According to the report published on ZDNet Asia, our TVs, digital photo frames, Blu-ray players and PVRs are now all potentially at risk, defenceless without the anti-virus protection afforded to PC users worldwide.
Now, I don’t know about you but I don’t tend to keep too much personally sensitive information on my digital photo frames, nor do I surf the internet on my PVR but I do carry around all my contacts, calendars, birthdays and other minutiae of daily life on my mobile.
The suggestion of a mobile virus is nothing new, having been around in one relatively unthreatening form or another since 2004 on the Symbian OS. One of the first viruses of its kind was known as Cabir and was released strictly as a “proof of concept” to demonstrate that automatic proliferation via Bluetooth was indeed possible.
Following that initial outbreak and the public posting of the code used to create it, there have been a number of others that extend the virus’s functionality, yet still remain relatively easy to avoid. But as phones get smarter and increasingly integral to our everyday lives, the risk and potential reward (for virus writers) presumably increases.

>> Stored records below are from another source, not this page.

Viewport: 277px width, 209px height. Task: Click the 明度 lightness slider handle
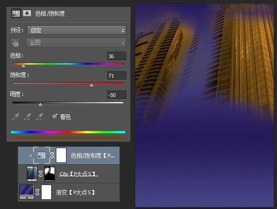coord(40,105)
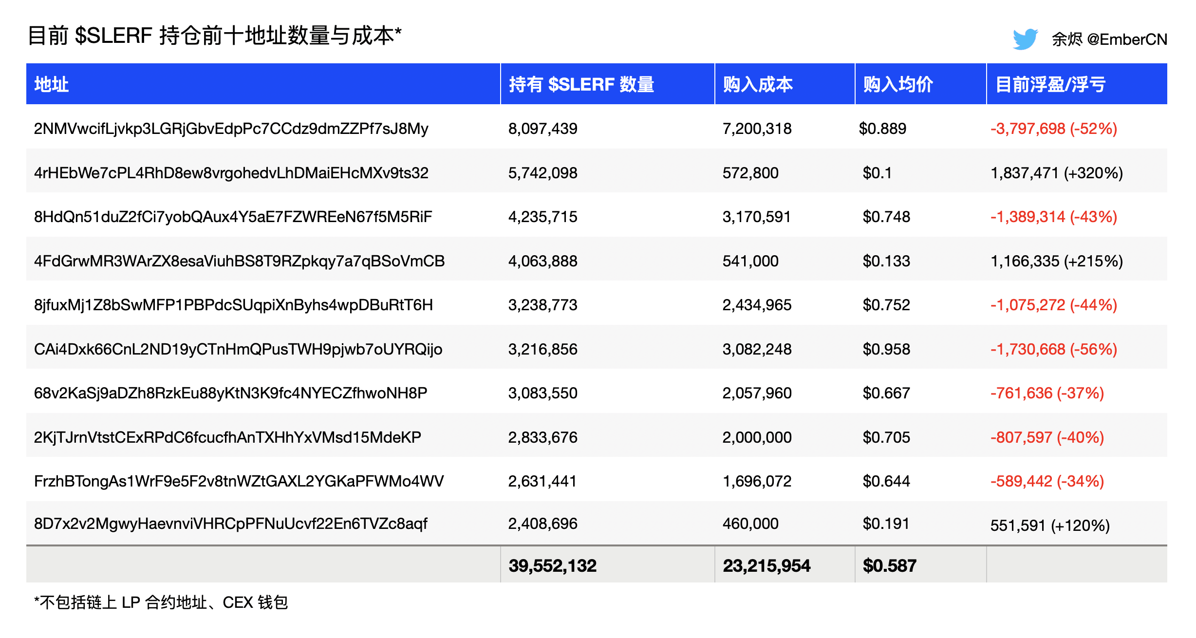This screenshot has width=1196, height=638.
Task: Select the total holdings 39,552,132
Action: (552, 565)
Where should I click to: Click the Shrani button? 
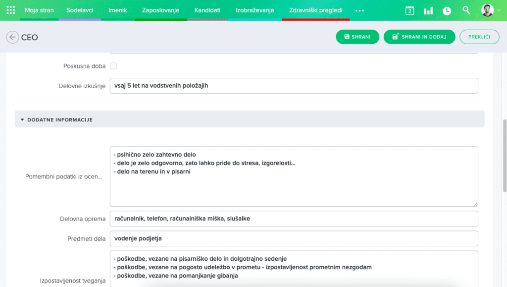(357, 37)
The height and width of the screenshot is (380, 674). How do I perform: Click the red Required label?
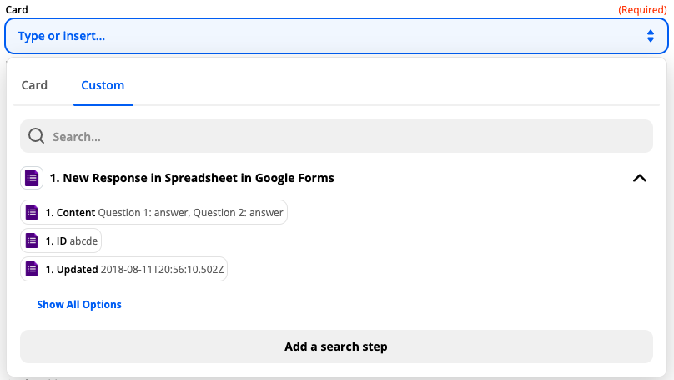point(642,9)
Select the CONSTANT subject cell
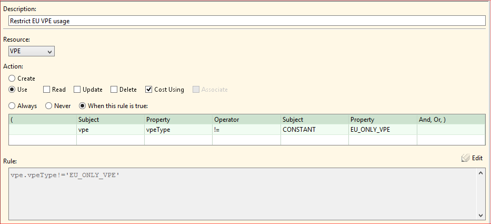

While (thankfully) Symbian S60 is no longer a part of my everyday life, the problems thus far haven’t been restricted solely to this OS, with other security flaws and infections having been discovered on a variety of other devices, including Google’s Android OS. In this light Symantec’s Norton Android offering certainly seems to make some sense - and it’s not the only company to be rolling out mobile anti-virus solutions.
Naturally, current vendors claim to protect your pride and joy from a plethora of vicious attacks and some even go so far as to offer call controls and remote lock/wipe functionality; which will come as standard on the upcoming Froyo (2.2) Android build.

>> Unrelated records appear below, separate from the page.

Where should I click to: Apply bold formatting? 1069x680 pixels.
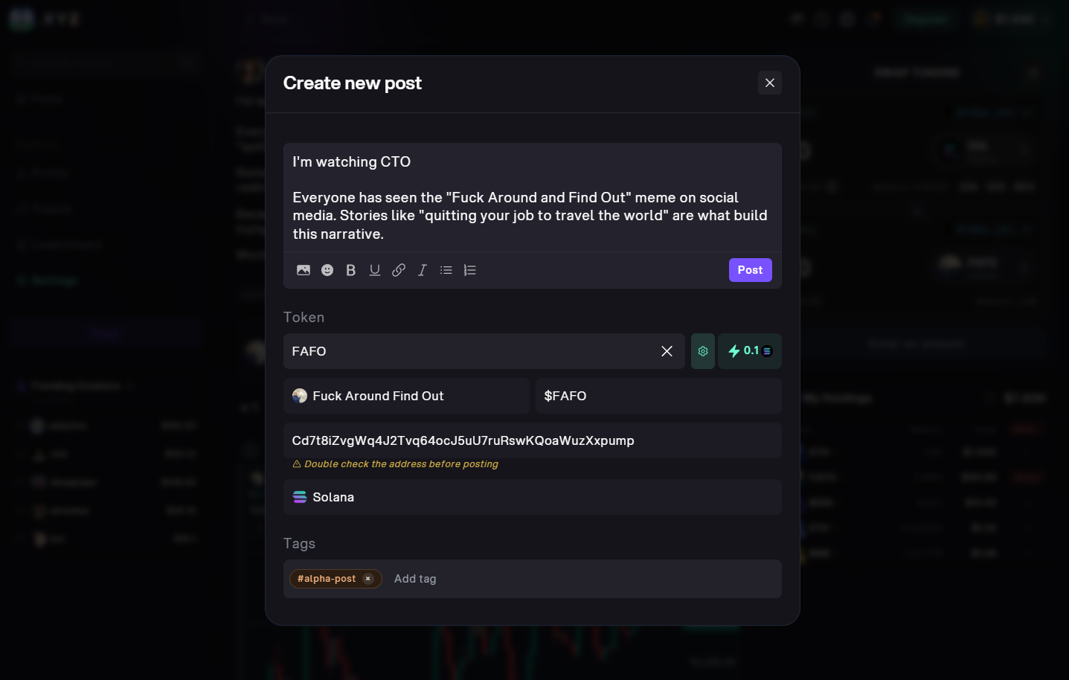click(x=350, y=270)
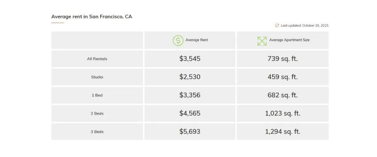Click the 739 sq. ft. size cell
The height and width of the screenshot is (157, 377).
(x=283, y=59)
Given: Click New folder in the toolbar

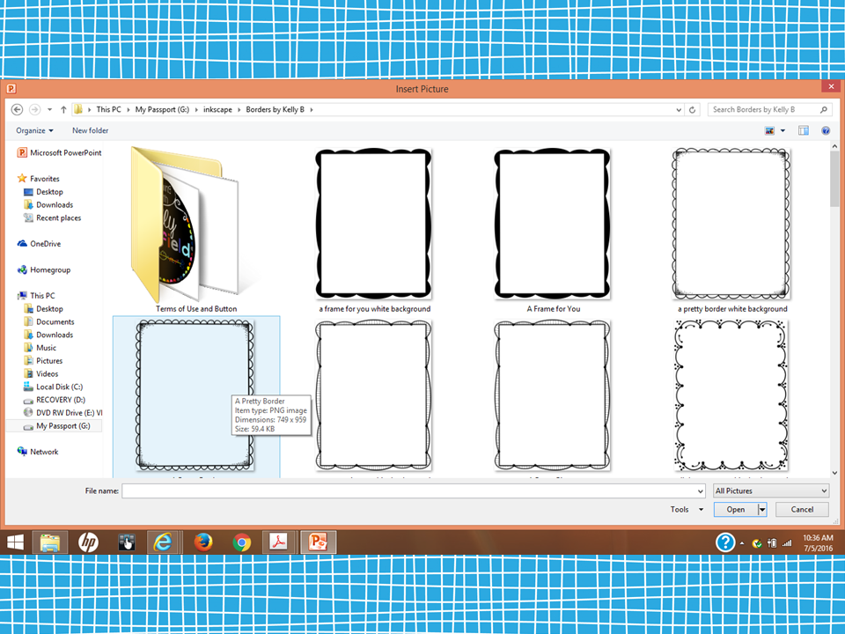Looking at the screenshot, I should coord(90,130).
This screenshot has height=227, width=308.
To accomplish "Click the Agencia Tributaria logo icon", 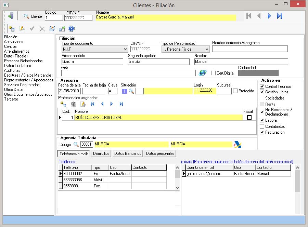I will (237, 144).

Whilst this is naturally slightly concerning, I’m inclined to think that the majority of mobile viruses that have come to light so far pose little threat in the real-world, lacking the destructive payload or ease of infection to be a truly persistent menace.
However, this could all change at the DEF CON convention next month when Nicholas J. Percoco and Christian Papathanasiou from Trustwave are reportedly set to demonstrate a “kernel-level Android rootkit in the form of a loadable kernel module.”
The pair claim that if successful an infected phone would only need to receive a call from a “trigger number” and full root access would be silently granted – potentially allowing the attacker full access to texts, calling functions and even GPS location data.
Considering the reach of the handset permissions granted, the ability to install OTA (as well as alongside other apps) and isolated cases of retail handsets shipping with rootkit infected microSD cards it starts to sound like a pretty scary place for smartphone users. Until next month though, I’ve decided that the biggest threat to my HTC Desire is my own innate forgetfulness combined with one tipple too many down the local.
If you’re similarly afflicted and want to get your hands on that nifty remote lock/wipe functionality before Froyo arrives, then check out the Norton beta from the Android Marketplace; free for 90 days but the company’s not currently saying what it will cost after that.